在介紹Bag of features模型前，我們先介紹其原型Bag-of-words 模型。

Bagofwords模型，也叫做“詞袋”，在信息檢索中，Bag of words model假定對於一個文本，忽略其詞序和語法、句法，將其僅僅看做是一個詞集合，或者說是詞的一個組合，文本中每個詞的出現都是獨立的，不依賴於其他詞是否出現，或者說當這篇文章的作者在任意一個位置選擇一個詞匯都不受前面句子的影響而獨立選擇的。

研表究明，漢字序順並不定一影閱響讀。

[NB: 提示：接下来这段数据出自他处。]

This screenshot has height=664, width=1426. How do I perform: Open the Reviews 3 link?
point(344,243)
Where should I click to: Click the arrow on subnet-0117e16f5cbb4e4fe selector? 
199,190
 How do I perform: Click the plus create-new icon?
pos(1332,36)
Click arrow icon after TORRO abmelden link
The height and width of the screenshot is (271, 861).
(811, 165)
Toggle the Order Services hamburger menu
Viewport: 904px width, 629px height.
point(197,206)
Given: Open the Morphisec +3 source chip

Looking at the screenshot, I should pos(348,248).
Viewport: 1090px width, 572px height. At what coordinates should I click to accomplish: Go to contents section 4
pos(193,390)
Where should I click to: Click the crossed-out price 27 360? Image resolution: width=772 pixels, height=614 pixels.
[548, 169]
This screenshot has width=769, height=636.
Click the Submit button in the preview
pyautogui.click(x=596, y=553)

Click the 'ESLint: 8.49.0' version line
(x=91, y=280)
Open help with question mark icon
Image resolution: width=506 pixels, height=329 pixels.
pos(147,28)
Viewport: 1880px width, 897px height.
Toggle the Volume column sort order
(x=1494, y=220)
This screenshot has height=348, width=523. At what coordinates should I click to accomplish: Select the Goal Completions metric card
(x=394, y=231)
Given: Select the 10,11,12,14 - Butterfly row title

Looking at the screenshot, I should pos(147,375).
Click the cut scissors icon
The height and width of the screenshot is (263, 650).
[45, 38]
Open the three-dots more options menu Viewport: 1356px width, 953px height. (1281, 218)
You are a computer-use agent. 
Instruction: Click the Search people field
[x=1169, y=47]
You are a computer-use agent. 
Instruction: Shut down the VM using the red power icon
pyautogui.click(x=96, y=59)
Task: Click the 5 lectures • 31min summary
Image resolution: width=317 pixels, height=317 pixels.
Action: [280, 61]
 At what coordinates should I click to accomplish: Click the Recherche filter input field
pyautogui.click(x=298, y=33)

比如當你看完這句話後，才發這現裡的字全是都亂的。
具體原理可以參考我以前寫的樸素貝葉斯算法裡的詞袋模型：機器學習_5:樸素貝葉斯算法
簡單來說，詞袋模型拋棄了詞與詞之間的聯系，將每個詞單獨進行比較，比如如果兩個文檔具有相似的內容，那麼它們就是相似的，最典型的例子就是回文，比如信言不美，美言不信，讀起來意思不一樣，但如果是詞袋檢測的話會認為這兩句話是同一個句子。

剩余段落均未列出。